BiWM: Advancing Open-Source Interactive Video World Models with Bidirectional Autoregression

from arxiv, After the paper was posted, we discovered that several visualization results were produced using wrong configuration settings during runtime. This error affects the reliability of the presented visual comparisons. Additionally, further optimization of the design is needed. We therefore request to withdraw this version and will submit a corrected and improved version later

Transitioning bidirectional video diffusion models into an autoregressive paradigm improves the interactivity of video world models, but existing causal pipelines need many stages (control fine-tuning, autoregressive training, causal initialization, few-step distillation) and still trail bidirectional models in quality due to error accumulation. Recent world models such as Yume-1.5 and Matrix-Game-3.0 instead adopt a bidirectional autoregressive approach, gaining fidelity and stable long-horizon rollout from self-correcting error propagation, yet open-source frameworks (e.g., minWM) support only causal models. We present BiWM, the first full-stack framework for interactive video world models under the bidirectional autoregressive paradigm, jointly optimizing generation quality and inference speed. From a pretrained video backbone, BiWM injects camera control by fine-tuning, then runs a few-step Distribution Matching Distillation (DMD) stage that turns the backbone into an action/camera-controllable world model: just two training stages instead of four in minWM, converging in a few hundred steps on 8xH200 GPUs. A single recipe spans Wan2.1-1.3B, Wan2.2-5B, HunyuanVideo-1.5-8B, and LTX-2.3-22B, and also supports secondary fine-tuning of existing bidirectional models. BiWM enables real-world camera control where minWM loses controllability, integrates pluggable history compression (FramePack-style and PackForcing-style) for long rollouts, and offers an optional NVFP4 4-bit training/inference pipeline. To counter DMD's mode-seeking degradation, we add GAN and mass-covering forward-KL objectives that preserve scene dynamics. We open-source BiWM for resource-constrained research and high-fidelity environment simulation.

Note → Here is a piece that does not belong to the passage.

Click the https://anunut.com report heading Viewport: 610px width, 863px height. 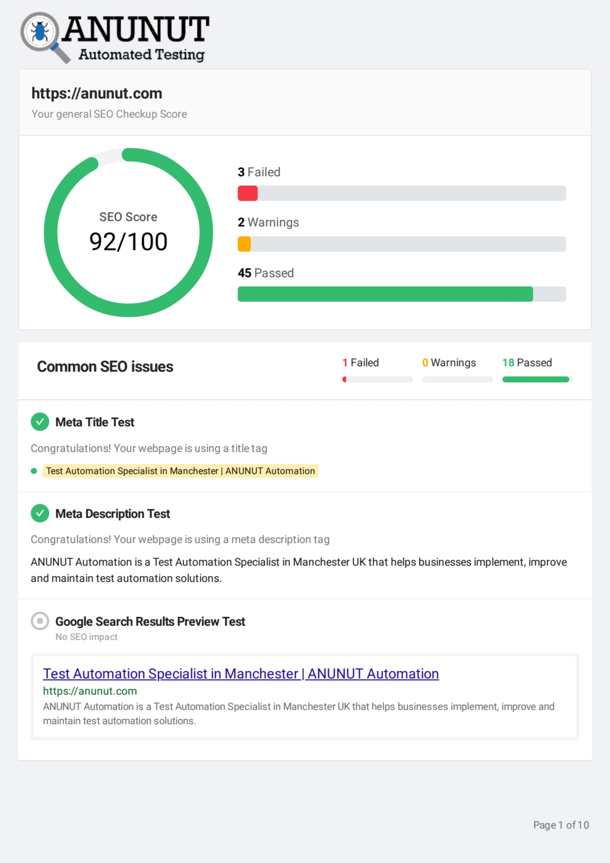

翻译：将双向视频扩散模型转换为自回归范式可提升视频世界模型的交互性，但现有因果流水线需要多阶段（控制微调、自回归训练、因果初始化、少步蒸馏），且因误差累积导致质量仍落后于双向模型。近期诸如Yume-1.5和Matrix-Game-3.0的世界模型转而采用双向自回归方法，通过自我校正误差传播机制获得高保真度与稳定的长程推演能力，然而开源框架（如minWM）仅支持因果模型。我们提出BiWM——首个基于双向自回归范式的交互式视频世界模型全栈框架，联合优化生成质量与推理速度。BiWM从预训练视频骨干出发，通过微调注入相机控制，随后运行少步分布匹配蒸馏（DMD）阶段，将骨干网络转化为动作/相机可控的世界模型：仅需两个训练阶段（较minWM的四个阶段减半），在8xH200 GPU上数百步内收敛。单一方案适配Wan2.1-1.3B、Wan2.2-5B、HunyuanVideo-1.5-8B及LTX-2.3-22B等模型，同时支持对现有双向模型的二次微调。BiWM在minWM失去控制力的场景中实现真实相机控制，集成可插拔历史压缩模块（FramePack风格与PackForcing风格）支持长程推演，并提供可选的NVFP4 4位训练/推理流水线。为对抗DMD的模态搜索退化问题，我们引入GAN与质量覆盖前向KL散度目标以保持场景动态性。我们将BiWM开源，助力资源受限的研究与高保真环境仿真。